(Stored items from a collection)
┌────────

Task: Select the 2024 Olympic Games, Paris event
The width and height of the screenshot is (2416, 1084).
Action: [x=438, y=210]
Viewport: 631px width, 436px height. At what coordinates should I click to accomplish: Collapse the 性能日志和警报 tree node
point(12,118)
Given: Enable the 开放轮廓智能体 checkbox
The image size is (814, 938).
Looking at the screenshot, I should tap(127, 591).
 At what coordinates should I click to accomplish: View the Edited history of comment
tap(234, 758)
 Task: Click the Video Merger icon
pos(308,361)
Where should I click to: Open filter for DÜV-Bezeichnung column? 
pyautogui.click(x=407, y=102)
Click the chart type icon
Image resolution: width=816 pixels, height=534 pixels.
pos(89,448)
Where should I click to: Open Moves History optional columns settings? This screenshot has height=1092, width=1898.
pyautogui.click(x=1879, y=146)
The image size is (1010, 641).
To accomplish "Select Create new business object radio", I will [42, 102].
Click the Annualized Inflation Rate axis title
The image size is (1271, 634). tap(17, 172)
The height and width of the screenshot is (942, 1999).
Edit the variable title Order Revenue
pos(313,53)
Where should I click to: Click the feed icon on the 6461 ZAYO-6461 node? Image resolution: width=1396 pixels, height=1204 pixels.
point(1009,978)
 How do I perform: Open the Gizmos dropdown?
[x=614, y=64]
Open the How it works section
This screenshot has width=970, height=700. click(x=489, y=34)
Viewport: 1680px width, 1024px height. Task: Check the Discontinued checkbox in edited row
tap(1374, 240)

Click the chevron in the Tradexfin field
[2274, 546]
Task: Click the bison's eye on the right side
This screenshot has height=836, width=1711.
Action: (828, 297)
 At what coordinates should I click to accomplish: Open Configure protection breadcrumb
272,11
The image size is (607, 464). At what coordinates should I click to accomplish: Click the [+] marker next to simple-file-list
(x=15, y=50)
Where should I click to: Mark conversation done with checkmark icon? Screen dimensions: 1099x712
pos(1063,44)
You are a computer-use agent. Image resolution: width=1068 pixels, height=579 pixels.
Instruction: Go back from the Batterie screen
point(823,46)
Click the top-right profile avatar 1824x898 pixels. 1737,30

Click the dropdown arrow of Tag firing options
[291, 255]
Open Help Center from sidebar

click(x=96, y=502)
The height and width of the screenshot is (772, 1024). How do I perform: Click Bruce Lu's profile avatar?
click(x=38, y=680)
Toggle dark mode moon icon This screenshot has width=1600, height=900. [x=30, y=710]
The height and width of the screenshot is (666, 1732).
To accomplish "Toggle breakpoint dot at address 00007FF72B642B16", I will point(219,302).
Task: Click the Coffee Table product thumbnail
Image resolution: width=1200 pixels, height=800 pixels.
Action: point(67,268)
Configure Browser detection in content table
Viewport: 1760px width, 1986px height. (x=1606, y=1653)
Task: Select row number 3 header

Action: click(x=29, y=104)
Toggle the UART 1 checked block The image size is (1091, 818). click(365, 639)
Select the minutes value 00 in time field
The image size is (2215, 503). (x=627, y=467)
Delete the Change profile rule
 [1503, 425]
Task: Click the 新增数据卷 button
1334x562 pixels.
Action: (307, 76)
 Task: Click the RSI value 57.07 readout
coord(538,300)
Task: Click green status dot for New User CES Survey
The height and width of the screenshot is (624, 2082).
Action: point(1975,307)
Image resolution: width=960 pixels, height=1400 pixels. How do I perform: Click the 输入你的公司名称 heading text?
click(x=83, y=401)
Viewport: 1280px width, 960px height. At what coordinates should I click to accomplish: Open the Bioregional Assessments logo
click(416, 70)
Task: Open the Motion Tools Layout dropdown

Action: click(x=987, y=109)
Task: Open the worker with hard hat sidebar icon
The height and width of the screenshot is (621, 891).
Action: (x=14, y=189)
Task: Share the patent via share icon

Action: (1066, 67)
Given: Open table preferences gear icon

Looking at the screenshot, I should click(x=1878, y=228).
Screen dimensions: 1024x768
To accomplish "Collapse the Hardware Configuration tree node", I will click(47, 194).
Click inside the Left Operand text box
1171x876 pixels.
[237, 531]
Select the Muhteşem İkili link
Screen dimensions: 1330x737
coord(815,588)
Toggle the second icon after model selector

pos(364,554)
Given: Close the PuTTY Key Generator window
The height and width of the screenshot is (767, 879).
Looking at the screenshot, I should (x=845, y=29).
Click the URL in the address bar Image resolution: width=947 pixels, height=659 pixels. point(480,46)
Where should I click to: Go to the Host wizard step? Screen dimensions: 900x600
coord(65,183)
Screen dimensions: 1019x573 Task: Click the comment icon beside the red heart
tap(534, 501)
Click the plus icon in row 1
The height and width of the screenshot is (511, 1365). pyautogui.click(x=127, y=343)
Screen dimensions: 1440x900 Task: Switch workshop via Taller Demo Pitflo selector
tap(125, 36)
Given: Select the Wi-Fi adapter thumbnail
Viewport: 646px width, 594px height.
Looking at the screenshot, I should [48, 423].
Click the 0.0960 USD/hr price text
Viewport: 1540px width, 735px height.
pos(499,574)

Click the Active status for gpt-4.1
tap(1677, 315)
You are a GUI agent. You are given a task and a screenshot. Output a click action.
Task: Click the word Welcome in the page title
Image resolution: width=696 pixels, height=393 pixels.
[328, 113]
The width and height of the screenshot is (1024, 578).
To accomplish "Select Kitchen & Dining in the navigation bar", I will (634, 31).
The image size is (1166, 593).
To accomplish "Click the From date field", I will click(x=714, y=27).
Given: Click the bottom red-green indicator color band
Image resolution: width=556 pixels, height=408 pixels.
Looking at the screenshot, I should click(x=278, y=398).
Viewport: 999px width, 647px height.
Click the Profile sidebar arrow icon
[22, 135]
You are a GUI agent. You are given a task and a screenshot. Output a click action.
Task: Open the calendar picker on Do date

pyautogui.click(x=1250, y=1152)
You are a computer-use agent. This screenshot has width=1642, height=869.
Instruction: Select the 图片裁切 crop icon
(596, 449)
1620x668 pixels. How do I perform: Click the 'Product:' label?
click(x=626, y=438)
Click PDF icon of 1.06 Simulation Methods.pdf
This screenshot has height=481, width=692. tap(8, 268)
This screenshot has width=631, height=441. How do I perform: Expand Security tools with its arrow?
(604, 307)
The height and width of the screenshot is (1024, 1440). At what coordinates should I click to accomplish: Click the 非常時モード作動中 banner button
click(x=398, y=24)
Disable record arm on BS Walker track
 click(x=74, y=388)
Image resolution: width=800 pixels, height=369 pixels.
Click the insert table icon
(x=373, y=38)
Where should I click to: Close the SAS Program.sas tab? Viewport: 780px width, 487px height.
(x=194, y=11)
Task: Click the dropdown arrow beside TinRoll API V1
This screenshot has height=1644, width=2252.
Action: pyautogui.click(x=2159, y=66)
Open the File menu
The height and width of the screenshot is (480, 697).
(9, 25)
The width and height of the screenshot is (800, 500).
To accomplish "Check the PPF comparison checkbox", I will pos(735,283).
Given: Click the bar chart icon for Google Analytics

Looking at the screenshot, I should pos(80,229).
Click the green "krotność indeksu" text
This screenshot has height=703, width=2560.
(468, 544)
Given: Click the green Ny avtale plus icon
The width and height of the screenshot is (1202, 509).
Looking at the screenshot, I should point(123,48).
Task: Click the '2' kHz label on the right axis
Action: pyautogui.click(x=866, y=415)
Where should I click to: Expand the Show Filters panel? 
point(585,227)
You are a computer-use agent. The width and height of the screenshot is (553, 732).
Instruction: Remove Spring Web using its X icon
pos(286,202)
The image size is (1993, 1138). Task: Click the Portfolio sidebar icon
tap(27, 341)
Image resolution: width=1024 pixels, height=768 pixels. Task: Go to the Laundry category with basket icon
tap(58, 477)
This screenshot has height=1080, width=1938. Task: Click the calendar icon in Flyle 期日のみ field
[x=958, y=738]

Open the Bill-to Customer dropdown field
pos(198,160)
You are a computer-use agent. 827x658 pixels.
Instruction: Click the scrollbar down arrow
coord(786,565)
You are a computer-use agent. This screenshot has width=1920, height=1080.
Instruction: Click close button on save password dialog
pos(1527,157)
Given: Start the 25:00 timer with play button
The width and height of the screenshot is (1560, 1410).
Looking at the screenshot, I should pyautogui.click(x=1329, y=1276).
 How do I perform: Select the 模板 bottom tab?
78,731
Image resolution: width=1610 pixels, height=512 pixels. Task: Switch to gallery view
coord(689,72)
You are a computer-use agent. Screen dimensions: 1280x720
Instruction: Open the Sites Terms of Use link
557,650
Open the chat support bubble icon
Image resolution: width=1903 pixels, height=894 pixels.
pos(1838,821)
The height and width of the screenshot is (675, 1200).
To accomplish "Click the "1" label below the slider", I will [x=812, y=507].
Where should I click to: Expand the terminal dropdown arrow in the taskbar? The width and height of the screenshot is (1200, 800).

└────────

Aim of the exercise: Determine how many lines above contain the word "green", then give the number by itself.

Solution to the problem: 4